[TEXT]:
Jiuwen Symbiosis Giving Bodies to AI Agents Released as Open Source

On June 13, the openJiuwen community released the Physical AI architecture “Jiuwen Symbiosis” as open source. Its design, which provides AI agents with a foundation for perception and action in the real world, is drawing attention. The code is available on Gitcode.

The AI industry currently faces a fundamental challenge. While large language models (LLMs) can handle code generation, mathematical reasoning, and advanced dialogue, they cannot perform physical actions like pouring a glass of water by themselves. This contradiction symbolizes the limitation that “AI has no body.”

What Moravec’s Paradox Reveals

Moravec’s paradox, proposed by roboticist Hans Moravec in 1988, sharply illustrates this situation. For computers, solving chess or higher mathematics is easy, but actions that even a human infant can perform—such as “walking,” “grasping,” “obstacle avoidance,” and “maintaining balance”—are surprisingly difficult.

The reason is that these abilities are not the product of logical reasoning but are rooted in bodily intelligence shaped by millions of years of evolution. Current large language models are often likened to “brains in a vat.” They have high IQs but no physical form, and they fundamentally lack an understanding of real-world friction, gravity, and spatial geometry.

[TO DO]:
**a.** Reproduce the passage of the Jiuwen Symbiosis text starting with "Moravec’s paradox, proposed" and going on through "and spatial geometry.".
**b.** Decide whether each statement below agrees with the Jiuwen Symbiosis text, answering yes or no and quoting the words of the text that settle it. (i) Hans Moravec proposed his paradox in 1988. (ii) The code for Jiuwen Symbiosis is available on GitHub. (iii) Large language models can pour a glass of water by themselves.

[MATERIAL SUPPLIED]:
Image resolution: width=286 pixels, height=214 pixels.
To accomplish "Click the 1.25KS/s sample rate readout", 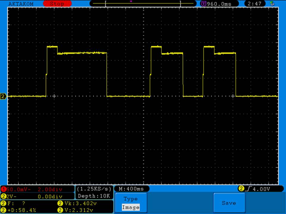I will [94, 189].
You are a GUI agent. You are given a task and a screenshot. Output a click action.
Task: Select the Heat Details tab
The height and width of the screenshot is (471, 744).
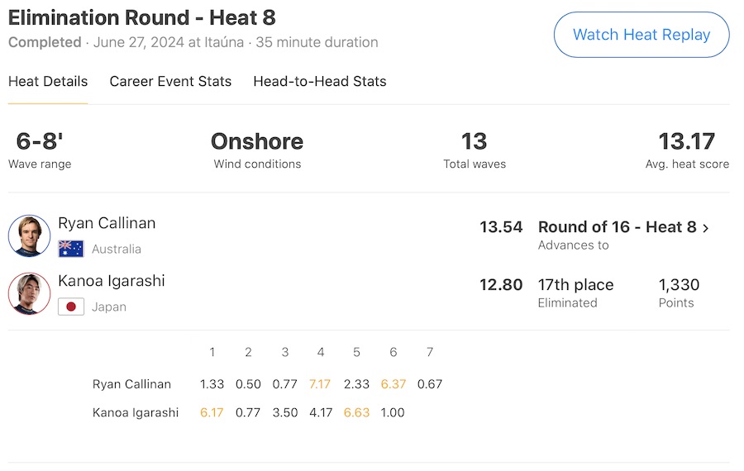pyautogui.click(x=48, y=82)
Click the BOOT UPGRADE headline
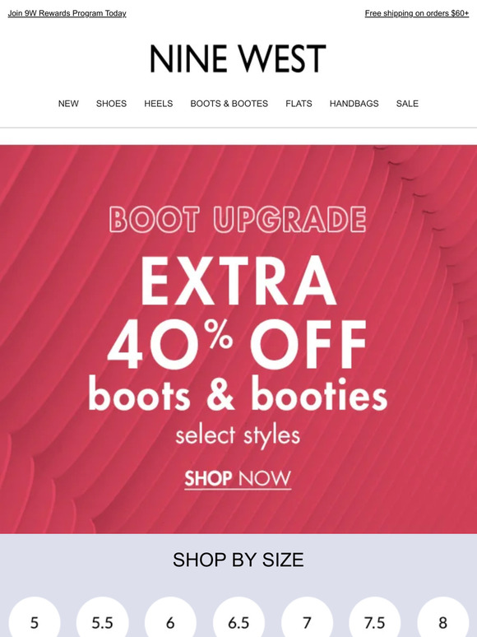The width and height of the screenshot is (477, 637). (x=238, y=220)
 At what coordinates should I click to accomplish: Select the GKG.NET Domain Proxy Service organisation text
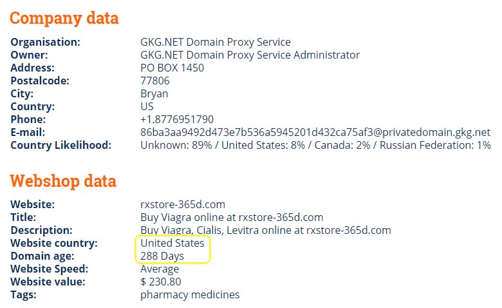(x=216, y=42)
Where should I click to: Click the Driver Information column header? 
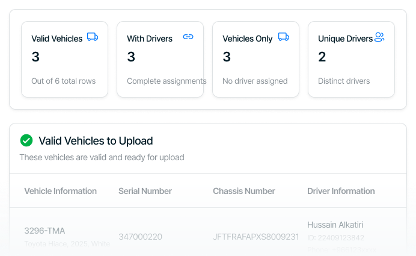coord(341,191)
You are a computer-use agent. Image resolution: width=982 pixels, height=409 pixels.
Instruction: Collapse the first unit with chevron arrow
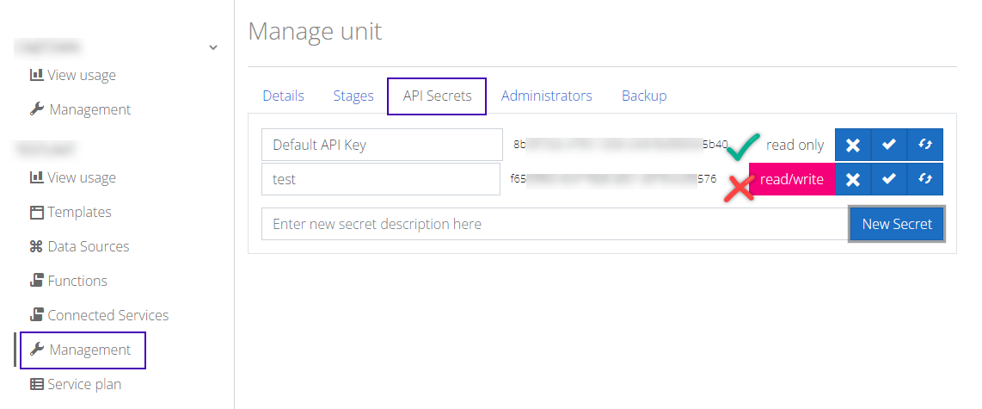coord(213,47)
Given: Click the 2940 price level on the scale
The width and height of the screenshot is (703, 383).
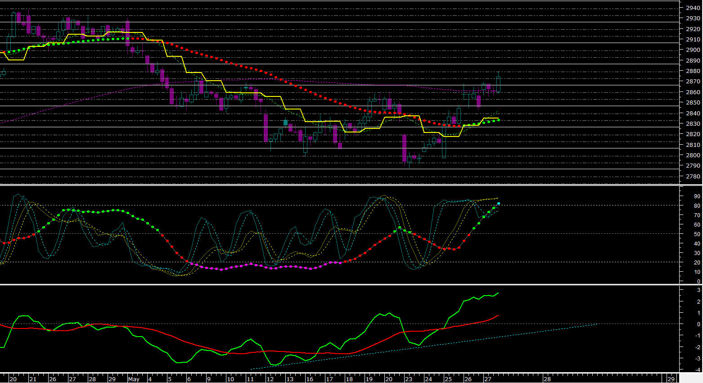Looking at the screenshot, I should (x=693, y=8).
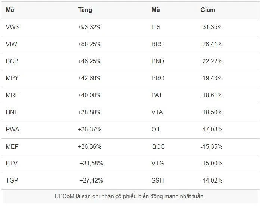Screen dimensions: 262x206
Task: Click the OIL ticker cell
Action: click(156, 129)
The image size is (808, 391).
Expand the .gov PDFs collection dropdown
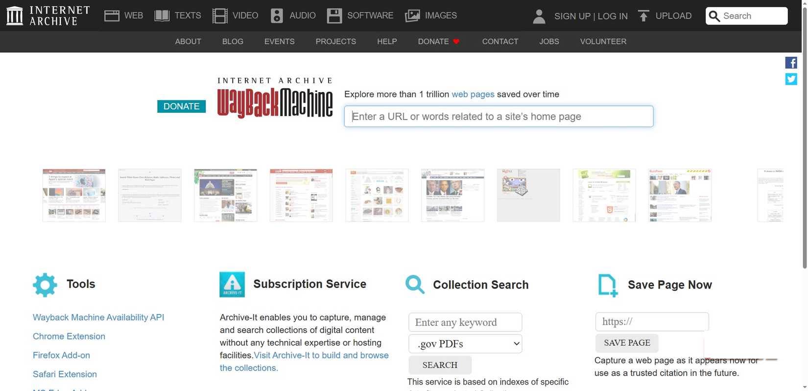click(465, 344)
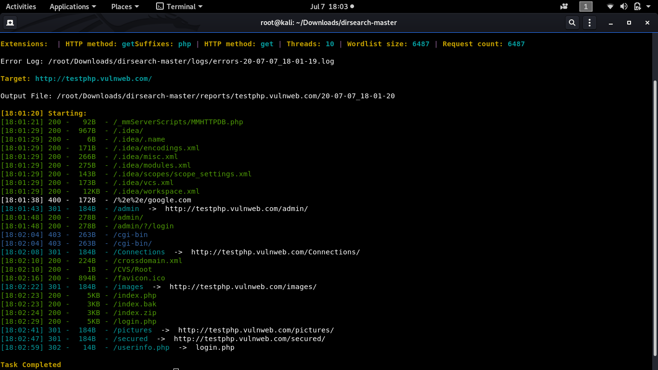Click the screen recording camera indicator icon
Viewport: 658px width, 370px height.
[564, 7]

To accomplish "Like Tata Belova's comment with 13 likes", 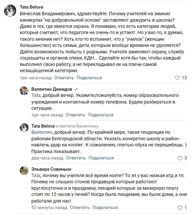I will [x=177, y=78].
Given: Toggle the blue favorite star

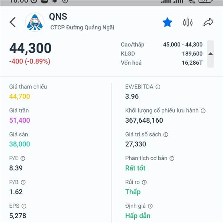Looking at the screenshot, I should coord(167,23).
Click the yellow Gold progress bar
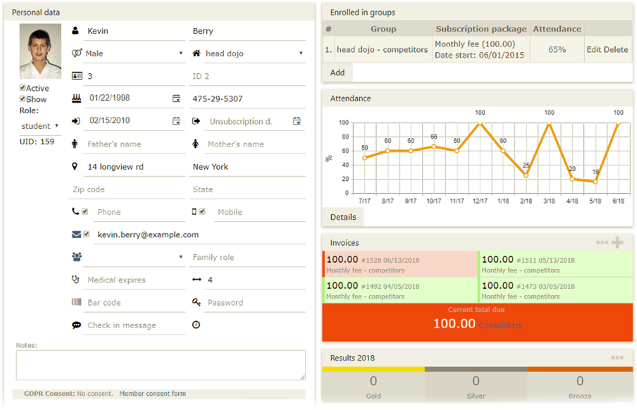Viewport: 637px width, 410px height. point(373,369)
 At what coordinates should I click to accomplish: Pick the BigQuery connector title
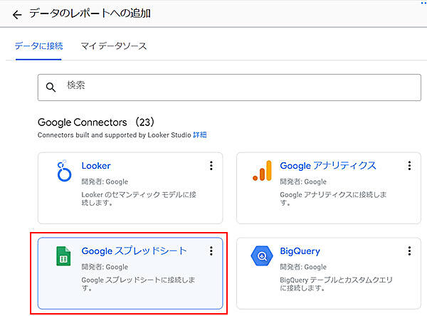click(x=300, y=251)

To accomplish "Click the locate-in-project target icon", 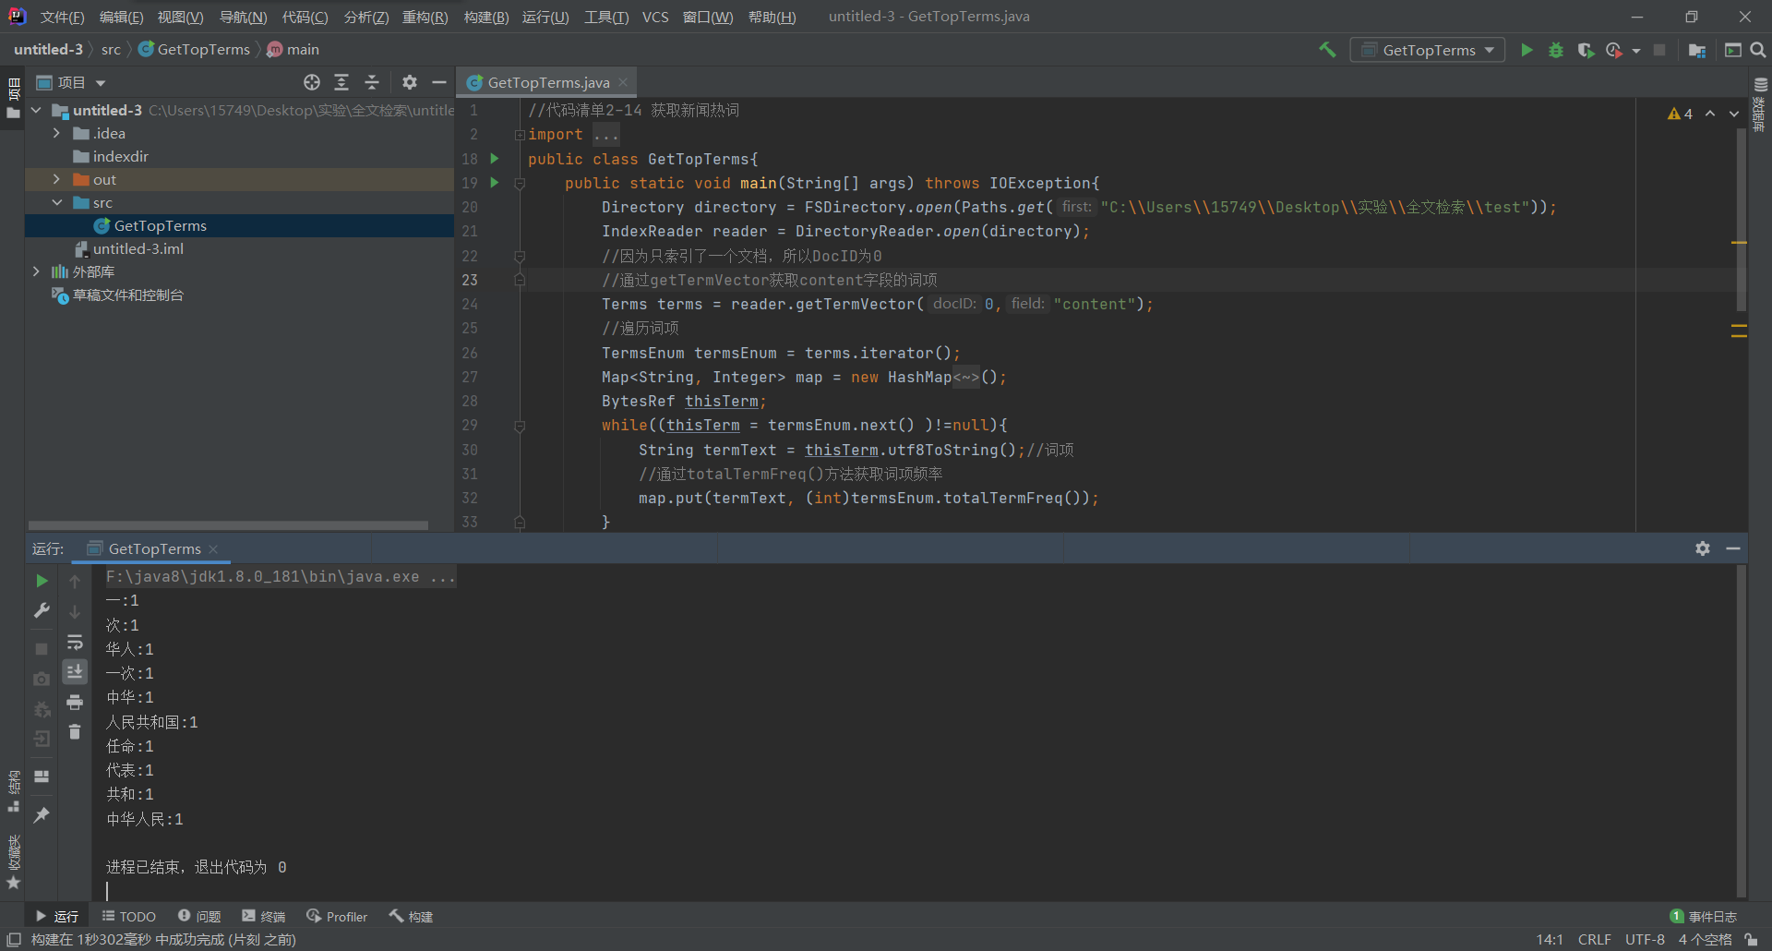I will (x=312, y=82).
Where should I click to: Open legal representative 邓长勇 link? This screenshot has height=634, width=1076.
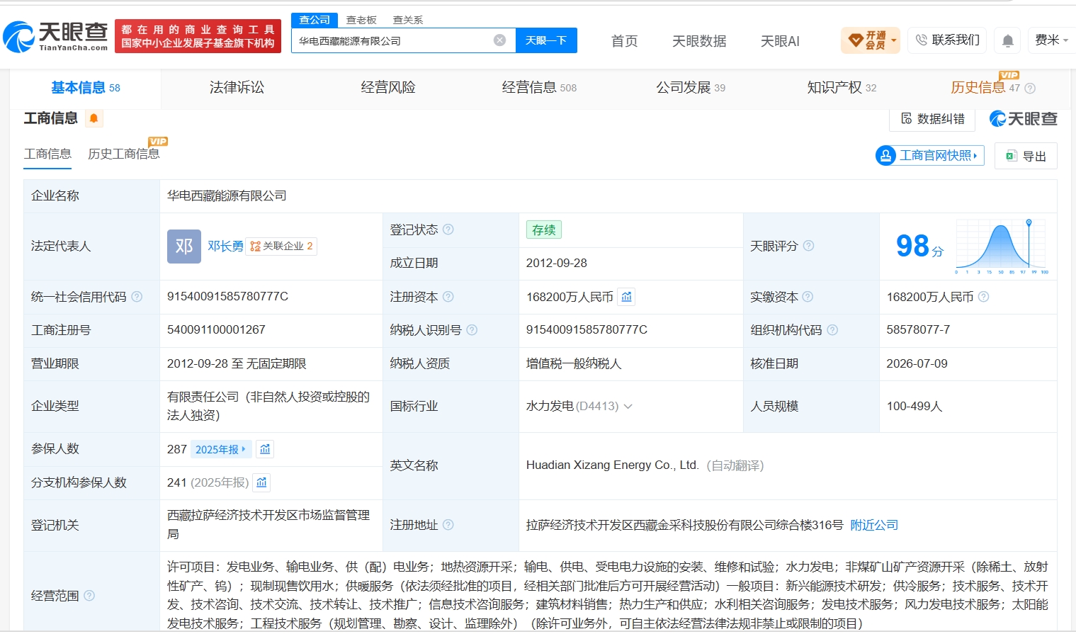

[OUTPUTS FOR THE TASKS]:
**a.**
Moravec’s paradox, proposed by roboticist Hans Moravec in 1988, sharply illustrates this situation. For computers, solving chess or higher mathematics is easy, but actions that even a human infant can perform—such as “walking,” “grasping,” “obstacle avoidance,” and “maintaining balance”—are surprisingly difficult.

The reason is that these abilities are not the product of logical reasoning but are rooted in bodily intelligence shaped by millions of years of evolution. Current large language models are often likened to “brains in a vat.” They have high IQs but no physical form, and they fundamentally lack an understanding of real-world friction, gravity, and spatial geometry.

**b.**
(i) Yes: "proposed by roboticist Hans Moravec in 1988"
(ii) No: "The code is available on Gitcode."
(iii) No: "they cannot perform physical actions like pouring a glass of water by themselves"